Sebelum sempat wanita putus asa itu melompat, tiba-tiba seseorang datang dari arah belakang segera menariknya hingga terjatuh masuk ke dalam kamar. Masih dengan air mata yang mengalir deras, Belia segera menoleh ke belakang melihat siapa laki-laki baru saja menghentikan tindakannya yang ingin bunuh diri. Kedua netranya bertemu dengan tatapan dingin Elvan. "Perbuatan paling bodoh, adalah perbuatan bunuh diri yang akan merugikan dirimu sendiri." Elvan melepas tubuh lemah Belia ingin kembali berdiri mengambil ponselnya yang tertinggal di kamar hotel. Beruntung pria itu terlupa membawa ponselnya, kalau tidak, Belia pasti sudah mati terjatuh dari jendela. Belum sempat Elvan berdiri, Belia langsung menarik kerah bajunya, "Ini semua gara-gara kamu! Kamu yang sudah menghancurkan hidupku! Kamu yang sudah merampas kebahagiaan ku! Kamu! Semua gara-gara kamu!" pekik Belia menatap Elvan dengan tatapan penuh kebencian, air mata semakin deras membasahi kedua pipi. Pria itu diam membisu menatap dalam kedua mata Belia, terdiam tak menjawabnya. "Aku membencimu! Cam kan itu! Bahwa aku akan tetap membencimu sampai kapanpun! Argh!" Belia berteriak seperti orang gila mendorong Elvan yang sama sekali tidak bergerak di tempat. Elvan berdiri tanpa mengeluarkan sepatah katapun dari bibir merah pria itu. Ia mengambil ponsel miliknya, dan menelepon seseorang dengan suaranya yang dingin."Cepat kemari, dan bereskan wanita ini," itulah ucapannya sebelum menutup panggilan dan keluar dari kamar. Ia meninggalkan wanita yang menghabiskan malam bersamanya semalam.

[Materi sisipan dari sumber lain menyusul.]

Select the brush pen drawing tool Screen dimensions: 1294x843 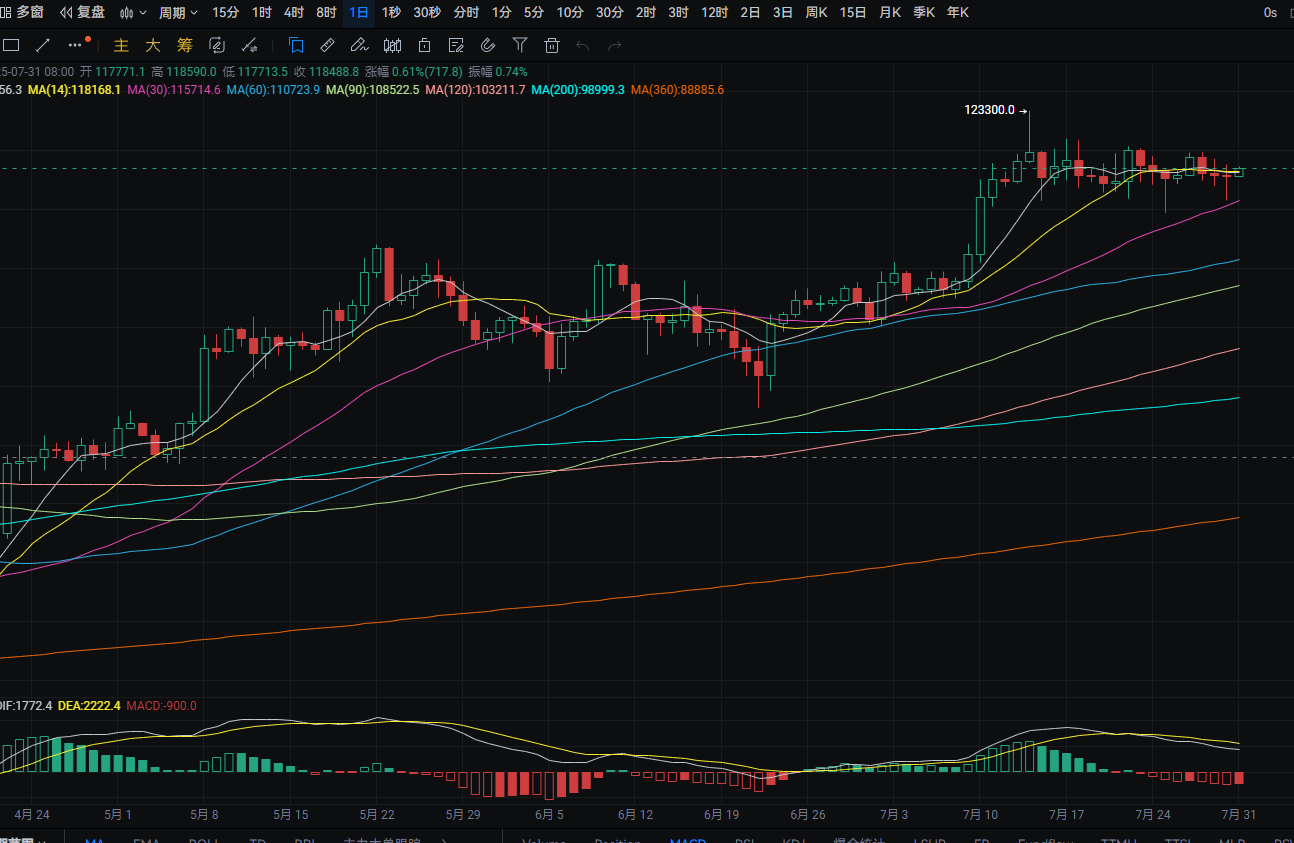[359, 45]
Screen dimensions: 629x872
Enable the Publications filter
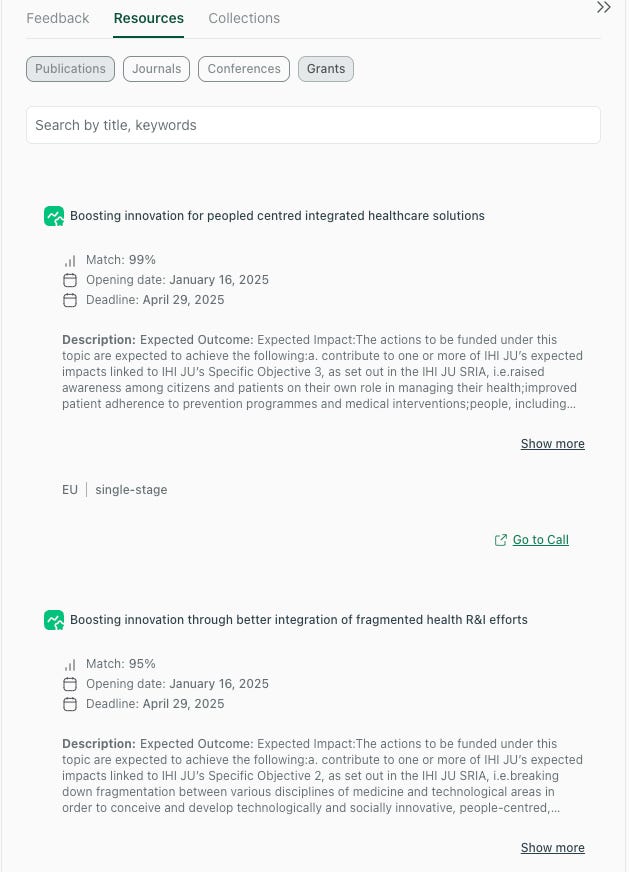point(70,69)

"""Entah bagaimana pada akhirnya Belia dijemput oleh dua orang pria besar berpakaian serba hitam. Walaupun tidak banyak bicara, dua pria itu menuntunnya dengan sopan menuju mobil.
Saat ditanya di mana rumahnya, Belia hanya menjawab nama salah satu daerah. Akhirnya, ia diturunkan di sebuah halte bus dalam keadaan pikiran kosong. Langkah kakinya gontai menuju rumahnya bersama sang kakak.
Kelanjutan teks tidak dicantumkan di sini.